「みんなが敵で殺してやろうと思った」
しかも、だった。心神耗弱が問われるからには、精神鑑定が行われることを期待してのことなのかもしれない。公判中の被告人質問に答えてこんなことを言い出していた。
「事件は自分の意思でやったが、追い詰められていくうちに、神の指示があったように思う。特に声は聞いていないが、神の指示で動いた」(00年3月29日第5回公判)
「人がよそを向くと自分を嫌っていると恨み、車の音を聞くと嫌がらせと感じ、みんなが敵で殺してやろうと思った」(同)
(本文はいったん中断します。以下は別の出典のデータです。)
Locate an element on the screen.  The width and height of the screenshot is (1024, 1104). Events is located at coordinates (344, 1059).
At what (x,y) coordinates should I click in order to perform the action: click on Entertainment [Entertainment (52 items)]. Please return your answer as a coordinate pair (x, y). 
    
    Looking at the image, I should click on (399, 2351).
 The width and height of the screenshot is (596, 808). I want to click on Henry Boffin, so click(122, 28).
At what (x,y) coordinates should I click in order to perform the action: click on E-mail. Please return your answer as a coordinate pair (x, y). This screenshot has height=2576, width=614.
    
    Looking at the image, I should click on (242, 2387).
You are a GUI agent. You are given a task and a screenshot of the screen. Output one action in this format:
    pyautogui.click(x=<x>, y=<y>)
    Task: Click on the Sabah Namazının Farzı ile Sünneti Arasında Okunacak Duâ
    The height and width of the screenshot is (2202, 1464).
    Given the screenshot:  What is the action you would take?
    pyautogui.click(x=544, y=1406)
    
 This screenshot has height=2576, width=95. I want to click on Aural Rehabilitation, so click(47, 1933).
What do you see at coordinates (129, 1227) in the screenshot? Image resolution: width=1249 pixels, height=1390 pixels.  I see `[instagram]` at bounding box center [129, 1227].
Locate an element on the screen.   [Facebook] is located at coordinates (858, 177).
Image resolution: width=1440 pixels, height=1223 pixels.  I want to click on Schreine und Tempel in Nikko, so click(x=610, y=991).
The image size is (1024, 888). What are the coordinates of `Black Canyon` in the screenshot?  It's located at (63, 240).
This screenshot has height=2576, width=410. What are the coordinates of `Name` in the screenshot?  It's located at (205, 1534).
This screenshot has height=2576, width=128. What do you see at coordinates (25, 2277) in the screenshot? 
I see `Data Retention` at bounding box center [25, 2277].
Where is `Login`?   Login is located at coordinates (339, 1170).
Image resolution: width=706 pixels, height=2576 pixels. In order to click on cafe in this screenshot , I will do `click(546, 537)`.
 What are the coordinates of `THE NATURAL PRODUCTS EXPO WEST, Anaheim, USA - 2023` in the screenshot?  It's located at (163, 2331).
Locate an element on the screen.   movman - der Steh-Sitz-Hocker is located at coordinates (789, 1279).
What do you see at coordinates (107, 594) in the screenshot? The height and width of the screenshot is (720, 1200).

「(事件後に)包丁で胸を刺して死ぬつもりだったが、気抜けしてやめた」(同)
「神から事件を起こしなさい、下見をしなさい、という指示があった。台風で車が動かなくなった9月24日から29日にかけて指示があった」(00年4月26日第6回公判)
やれやれ──。池袋の通り魔には「造田博教」が登場し、下関には漠然とした「神」が降臨している。オウム真理教の場合は、お釈迦様の生まれ変わりとされた麻原彰晃の指示が絶対だった。
ところが、上部にとっての「神の指示」とは、「鑑定があるかも知れないと聞いて、ひょっとしたらなにか刑的にいいようなことがあるのではと思った」(00年5月10日第7回公判)だけのことであったことを、後に暴露しているのだから、始末が悪かった。
それでも、審理を中断しての精神鑑定が実施された。
その結果が、やはり専門家によって診断が分かれてしまうのだ。
最初の鑑定によると、犯行時の精神状態は「妄想性障害」にあったと診断され、犯行時にはまさに「心神耗弱」にあったとするのだった。──心神耗弱となれば、減刑の対象となる。
これに検察側は反論。事件前に上部が精神科医の診察を受けていたことを挙げ「妄想の診断は出ていない」と主張。この時の主治医を証人として呼び出したのだ。